O futuro das biografias não autorizadas na pauta do Supremo


10/06/2015

O futuro das biografias não autorizadas na pauta do Supremo

Os olhos do mundo literário estarão hoje (10/06) voltados para o Supremo Tribunal Federal (STF), quando será julgado se autores precisam de consentimento para contar a história de vida de outras pessoas. Em pauta o futuro das biografias não autorizadas. O episódio, que marcou a recente discussão sobre o assunto, foi a publicação do livro “Roberto Carlos em Detalhes”, de autoria do escritor Paulo Cesar de Araújo, que foi retirado de circulação após acordo entre o STF e a Editora Planeta. A atual ação é movida pela Associação Nacional dos Editores de Livros (Anel).

ATUALIZAÇÃO:  O plenário do Supremo Tribunal Federal (STF) por unanimidade, em sessão que durou quatro horas (10/06), julgou que a exigência de autorização, prevista no artigo 20 do Código Civil, viola a liberdade de expressão e de informação. Passa a ser inconstitucional impedir a publicação de biografia que não tenha sido previamente autorizada pelo biografado ou por sua família.

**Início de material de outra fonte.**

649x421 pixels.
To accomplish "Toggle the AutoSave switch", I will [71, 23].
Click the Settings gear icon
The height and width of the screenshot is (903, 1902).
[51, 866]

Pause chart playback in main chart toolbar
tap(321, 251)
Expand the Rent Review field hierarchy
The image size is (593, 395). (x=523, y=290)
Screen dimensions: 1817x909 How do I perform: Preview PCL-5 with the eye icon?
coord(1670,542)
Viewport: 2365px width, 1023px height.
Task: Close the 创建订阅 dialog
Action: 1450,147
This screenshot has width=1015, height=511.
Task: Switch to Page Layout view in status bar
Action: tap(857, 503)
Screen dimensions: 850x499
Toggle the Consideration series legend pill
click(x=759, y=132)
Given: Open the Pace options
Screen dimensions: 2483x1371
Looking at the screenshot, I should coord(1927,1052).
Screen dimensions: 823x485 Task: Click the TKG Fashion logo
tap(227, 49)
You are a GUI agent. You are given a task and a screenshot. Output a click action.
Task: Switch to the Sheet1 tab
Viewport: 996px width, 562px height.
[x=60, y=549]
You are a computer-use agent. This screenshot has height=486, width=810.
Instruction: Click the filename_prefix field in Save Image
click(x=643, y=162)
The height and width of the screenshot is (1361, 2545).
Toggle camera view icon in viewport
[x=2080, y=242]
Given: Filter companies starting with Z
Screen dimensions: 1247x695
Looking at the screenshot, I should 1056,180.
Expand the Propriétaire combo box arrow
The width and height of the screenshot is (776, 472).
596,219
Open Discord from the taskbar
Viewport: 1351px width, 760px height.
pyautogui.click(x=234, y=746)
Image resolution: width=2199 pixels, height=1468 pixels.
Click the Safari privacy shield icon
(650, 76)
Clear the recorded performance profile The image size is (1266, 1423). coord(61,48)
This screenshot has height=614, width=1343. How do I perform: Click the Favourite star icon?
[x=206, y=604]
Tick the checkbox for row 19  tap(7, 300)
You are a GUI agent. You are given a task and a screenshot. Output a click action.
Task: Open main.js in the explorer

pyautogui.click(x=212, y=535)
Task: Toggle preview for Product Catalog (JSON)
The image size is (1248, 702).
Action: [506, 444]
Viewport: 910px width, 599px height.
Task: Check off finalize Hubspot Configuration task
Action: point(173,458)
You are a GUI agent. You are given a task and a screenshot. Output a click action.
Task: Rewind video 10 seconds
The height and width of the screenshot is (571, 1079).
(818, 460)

João Ibaixe Junior, presidente da Comissão de Direitos Culturais e Economia Criativa da OAB SP, diz que o que está em jogo, na verdade, é o antagonismo entre o direito à liberdade de expressão e o direito à intimidade privada. Uma história polêmica que ganhou holofote, como conta Paulo Oliver, presidente da Comissão de Direito Autoral da OAB SP, com a proibição da biografia do cantor Roberto Carlos, em 2007. Porém, anteriormente, outras demandas já ocorreram envolvendo biografias de famosos, como é o caso da obra escrita pelo jornalista Ruy Castro, em 1995, sobre a vida do jogador de futebol Garrincha.

A proibição suscita reação de biógrafos e editores e, esse movimento, na opinião de Oliver, tem sido muito positivo para o movimento literário. Ele pensa ser correto o direito de se escrever biografia de pessoas notáveis e públicas que marcaram espaço na história de um país ou no mundo desde que não se fira a privacidade de cada retratado. Quando se constatada má-fé ou injúria praticadas pelo biógrafo, cabe ao ofendido, ou ao seu representante, o direito de buscar a Justiça. “Na verdade, o cidadão Roberto Carlos buscou, em interesse próprio, ferir a liberdade de expressão, pois a moral dele não fora ofendida, não havia algo contra a moral, não havia injúria”, argumenta o advogado.

Ibaixe Junior também concorda que o melhor seria sempre permitir a escrita de uma obra biográfica, mas, dependendo do material divulgado, a imagem do biografado pode ficar manchada para sempre em face de um possível erro de interpretação do escritor quanto ao material pesquisado. Sendo assim, de acordo com o advogado, num primeiro momento, a questão poderia ser resolvida sem a autorização. Somente nos casos cuja pesquisa sobre a vida do biografado pudesse envolver um fato absolutamente desabonador, sem a documentação suficiente para comprovar o que se pretende escrever, é que se buscaria a necessária autorização. “O biografado somente seria consultado se houvessem indícios e não elementos mais sólidos de eventual conduta que arranhe sua imagem, pois assim seria dada a ele a oportunidade de tratar do tema e rechaçá-lo, se assim entender possível,” explica Ibaixe.

Dois projetos no Congresso

Atualmente, existem no Congresso Nacional dois projetos de lei que pretendem tratar das biografias não autorizadas. Ambos propõem acrescentar um parágrafo ao art. 20 do Código Civil, relativo ao direito de imagem: “§ 2º - A mera ausência de autorização não impede a divulgação de imagens, escritos e informações com finalidade biográfica de pessoa cuja trajetória pessoal, artística ou profissional tenha dimensão pública ou esteja inserida em acontecimentos de interesse da coletividade.”

A ministra Cármen Lúcia, relatora da Ação Direta de Inconstitucionalidade (ADI - 4.815) promovida pela Associação Nacional de Editores de Livros, vai julgar a matéria. De acordo com presidente da Comissão de Direito Autoral, a questão é de direito Constitucional e Civil e deve prevalecer o Direito Civil, pela individualidade de cada caso, mas jamais haverá colisão com o Direito Constitucional. “Acho que os fundamentos do texto já existente são bons", esclarece Oliver."Os advogados militantes, especialistas e os juristas conhecem os limites cabíveis caso ocorra excessos por parte do autor. As biografias são de interesse público ligado à história, tratando-se de pessoa cuja trajetória de vida é relevante".

A Comissão de Direitos Autorais teve oportunidade de opinar durante a audiência pública feita sobre o assunto. A professora Silmara Juny Chinellato, membro da Comissão, esteve presente e participou da audiência.